As principais mudanças nas tutelas provisórias após o Novo CPC – LMI

As principais mudanças nas tutelas provisórias após o Novo CPC

Saiba mais sobre as tutelas provisórias e suas principais alterações após o Novo CPC.

O Novo Código de Processo Civil (CPC) trouxe diversas mudanças ao sistema processual brasileiro. Dentre as principais alterações, destacam-se as mudanças nas tutelas provisórias, que são medidas cautelares ou antecipatórias adotadas pelo juiz para proteger um direito que pode ser ameaçado ou violado.

Antes do Novo CPC, havia duas modalidades de tutela provisória: a tutela cautelar e a tutela antecipada. Com o Novo CPC, essas modalidades foram reunidas em um único instituto: as tutelas provisórias. Exatamente por ser provisória, ela pode ser revogada ou modificada a qualquer tempo.

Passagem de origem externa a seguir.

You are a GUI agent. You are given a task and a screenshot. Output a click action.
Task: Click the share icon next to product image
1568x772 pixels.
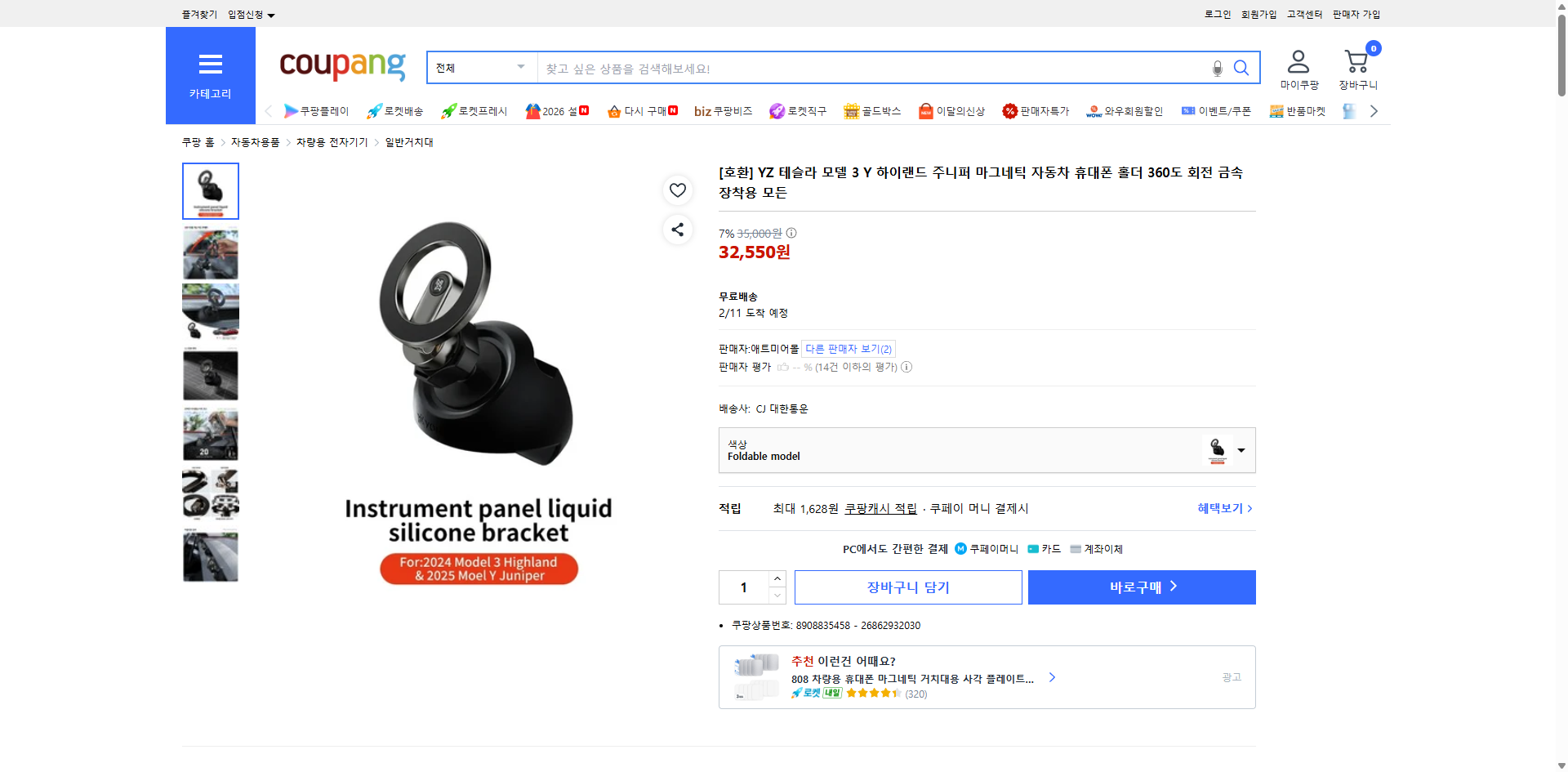677,230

Uma das principais mudanças introduzidas pelo Novo CPC nas tutelas provisórias diz respeito à sua aplicação. Antes, a tutela cautelar era concedida quando havia um risco iminente de dano irreparável ou de difícil reparação. Já a tutela antecipada era concedida quando ficasse comprovada a verossimilhança do direito alegado e o risco de dano irreparável ou de difícil reparação.

Tutela de urgência

A tutela de urgência pode ser de duas espécies: cautelar ou satisfativa (também conhecida como tutela antecipada de urgência).

A tutela cautelar busca garantir que, ao final do processo, a decisão possa ser efetivamente cumprida, evitando que a demora na conclusão do processo acarrete danos irreparáveis.

Essa modalidade de tutela é fundamental para a garantia da justiça no processo, pois permite que o juiz adote medidas urgentes para preservar direitos ou evitar prejuízos, mesmo antes da decisão final. Além disso, a tutela cautelar tem o objetivo de garantir a efetividade do processo, o que contribui para a celeridade e a eficiência da prestação jurisdicional.

Tutela da Evidência

A tutela da evidência é uma modalidade de tutela provisória de natureza satisfativa, prevista no Art. 311 do Novo Código de Processo Civil, que pode ser concedida mesmo quando não há urgência no processo. Dessa forma, é possível antecipar o próprio resultado final do processo, satisfazendo o direito do demandante, sem a necessidade de se comprovar a existência de perigo de dano iminente (periculum in mora).

A tutela da evidência tem como objetivo garantir a efetividade da prestação jurisdicional, assegurando que os direitos das partes sejam protegidos de forma rápida e eficiente. Com sua utilização, é possível reduzir a duração do processo e evitar que o demandante tenha que esperar a conclusão do processo para ter seus direitos reconhecidos.